Entro il 2016 verranno inviate le buste arancioni, con la simulazione della futura pensione, anche a circa 1,5 milioni di dipendenti della Pubblica amministrazione. Lo ha detto il presidente dell’Inps Tito Boeri. Le buste agli statali che non hanno il pin dell’Inps, e dunque non possono accedere online per la simulazione, saranno inviate insieme al cosiddetto “cedolino”, ovvero la busta paga digitale.
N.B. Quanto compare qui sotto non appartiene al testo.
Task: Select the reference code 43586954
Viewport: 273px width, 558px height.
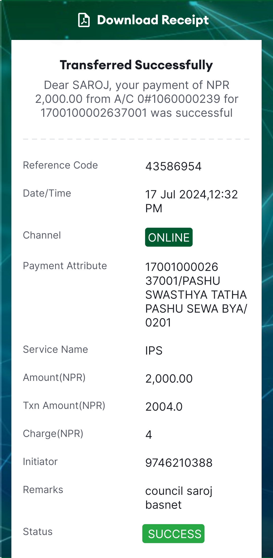Action: click(x=173, y=167)
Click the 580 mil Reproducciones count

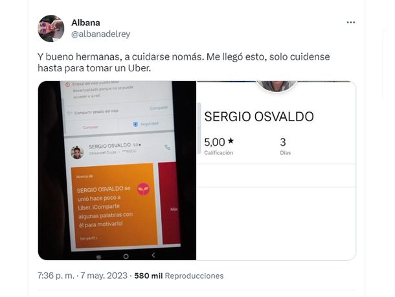click(x=179, y=276)
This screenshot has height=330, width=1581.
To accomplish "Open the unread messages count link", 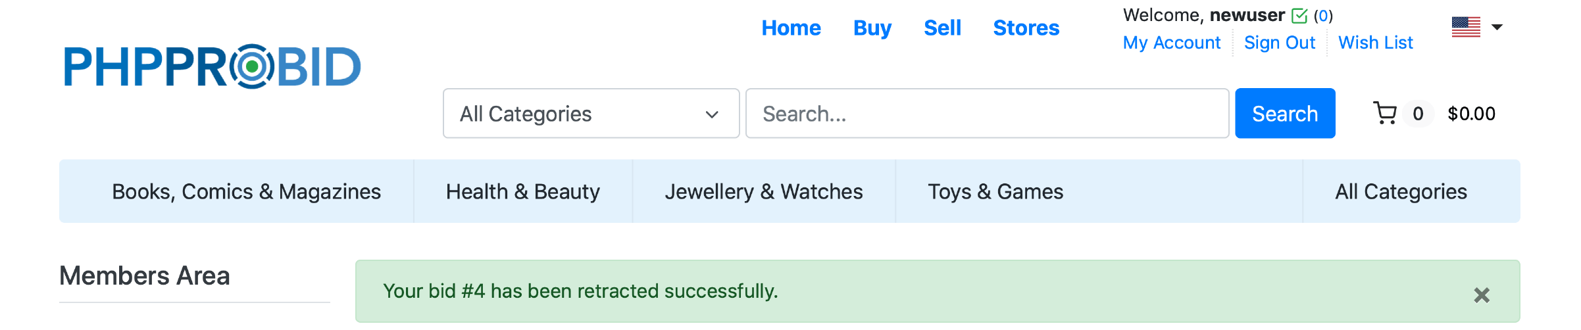I will (1323, 15).
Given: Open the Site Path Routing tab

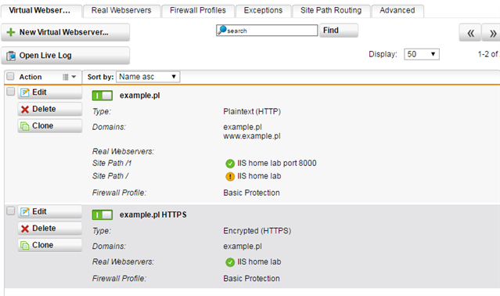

Queste si aggiungeranno alle circa 7 milioni di lettere dei lavoratori privati non digitalizzati.

L’invio delle buste arancioni, pronte dopo diversi mesi di impasse a causa della mancanza di risorse, è stato progettato insieme ad Agid, che cofinanzia il progetto. “L’iniziativa – ha detto Boeri – sensibilizzerà i contribuenti non ancora in possesso di strumenti per l’accesso ai servizi online e ai vantaggi della digitalizzazione”.

L’augurio di Boeri è “poter iniziare anche prima della metà di aprile, informando da principio i dipendenti privati”.  La busta arancione viene associata ad un progetto ampio per la digitalizzazione degli italiani, condotto insieme all’Agid con una collaborazione che ha permesso anche di superare gli ostacoli finanziari. Il direttore dell’Agid, Antonio Samaritani ha spiegato come l’agenzia contribuisca all’iniziativa “con 2,5 milioni sul 2016 e sul 2017, che si vanno ad aggiungere al milione di euro dell’Inps, istituto che poi mette a favore del progetto anche tutto il suo lavoro”.